■ **PASSAGE SHOWN**:
★ ★ ★ ★
Lockjaw #1: This follows D-Man more than Lockjaw, but they seemingly team-up in time for the next issue. I might give it a go. Really digging the art by Carlos Villa, Roberto Poggi, and Chris O'Halloran.

Mera: Queen of Atlantis #1: Okay issue. Mera is Queen-in-Exile, her powers have been dampened, and she longs for her mate. She's lonely and angry and hurt. Good stuff here, but I'm a little more interested in Orm's story. I'll give the second issue a try, because it seems like he'll play a bigger role.

Peter Parker: The Spectacular Spider-Man #300: Maybe if I knew what's come before I could get into this, but I was lost from page one. The Johnny / Jonah scene was great, though I wish the gag had been a little longer.
★ ★ ★ ★
■ **SUPPLIED MATERIAL**:

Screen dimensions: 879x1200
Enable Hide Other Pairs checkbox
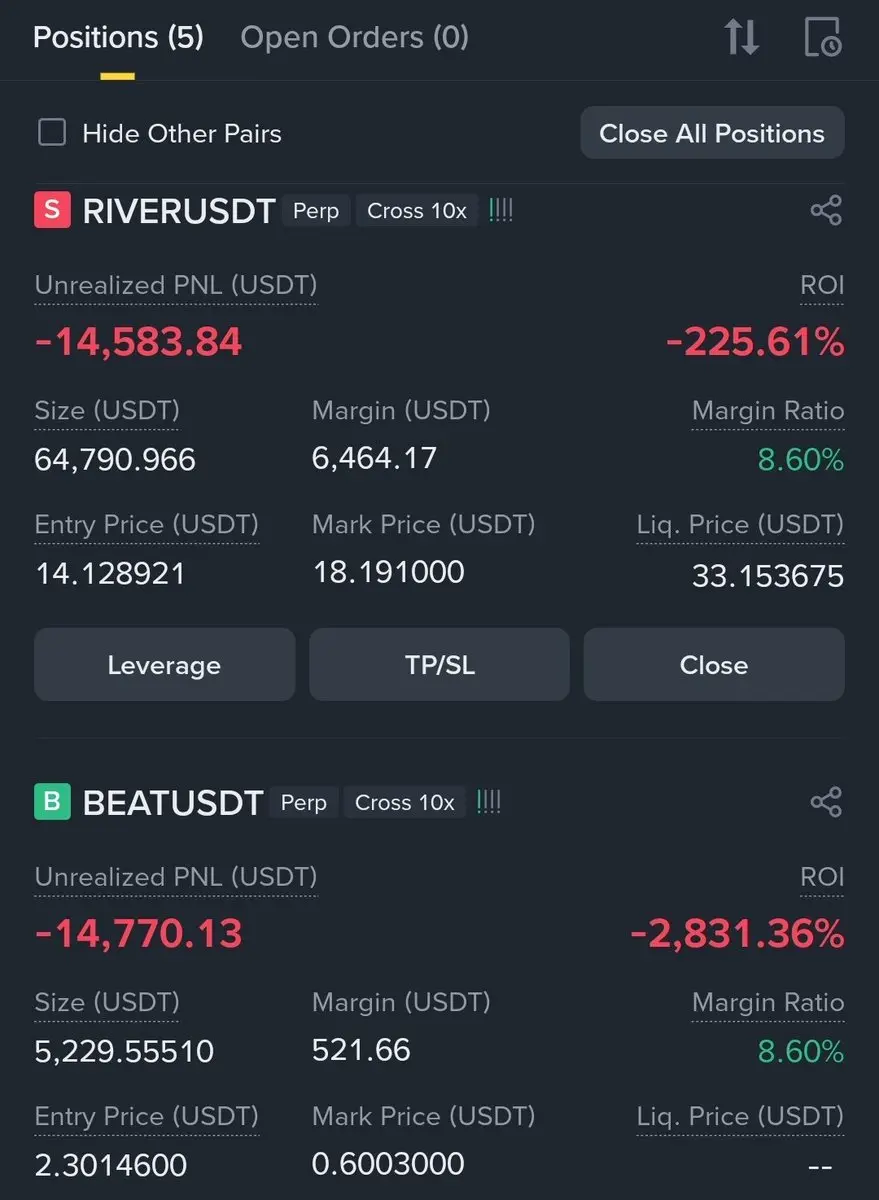[x=52, y=133]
★ ★ ★ ★
■ **WHAT YOU NEED TO DO**:
a: Quote the comic book reviews word for word, everything from "Mera: Queen of" down to "a bigger role.".
b: Pick up the comic book reviews after their last sentence and keep them going.
You won't need the listing for anything here.

■ **WRITTEN RESPONSES**:
a:
Mera: Queen of Atlantis #1: Okay issue. Mera is Queen-in-Exile, her powers have been dampened, and she longs for her mate. She's lonely and angry and hurt. Good stuff here, but I'm a little more interested in Orm's story. I'll give the second issue a try, because it seems like he'll play a bigger role.

b:
The Hellblazer #19: Ooh! This was good! One of John's ex-girlfriends is being used by dark forces, and nothing good can come of it. Very interested to see how the cliffhanger plays out. I was not expecting that character to show up here. While I know Constantine started in the DCU, then moved exclusively to Vertigo, it's sometimes a little odd seeing him next to superheroes.

The Terrifics #1: Fun issue. I'll read more. And Hannah is right: DC is mining the hell out of Alan Moore's back catalogue.

Marvel 2-in-1 #3: It's starting to lose me a little, but the art change and Herc kept me interested.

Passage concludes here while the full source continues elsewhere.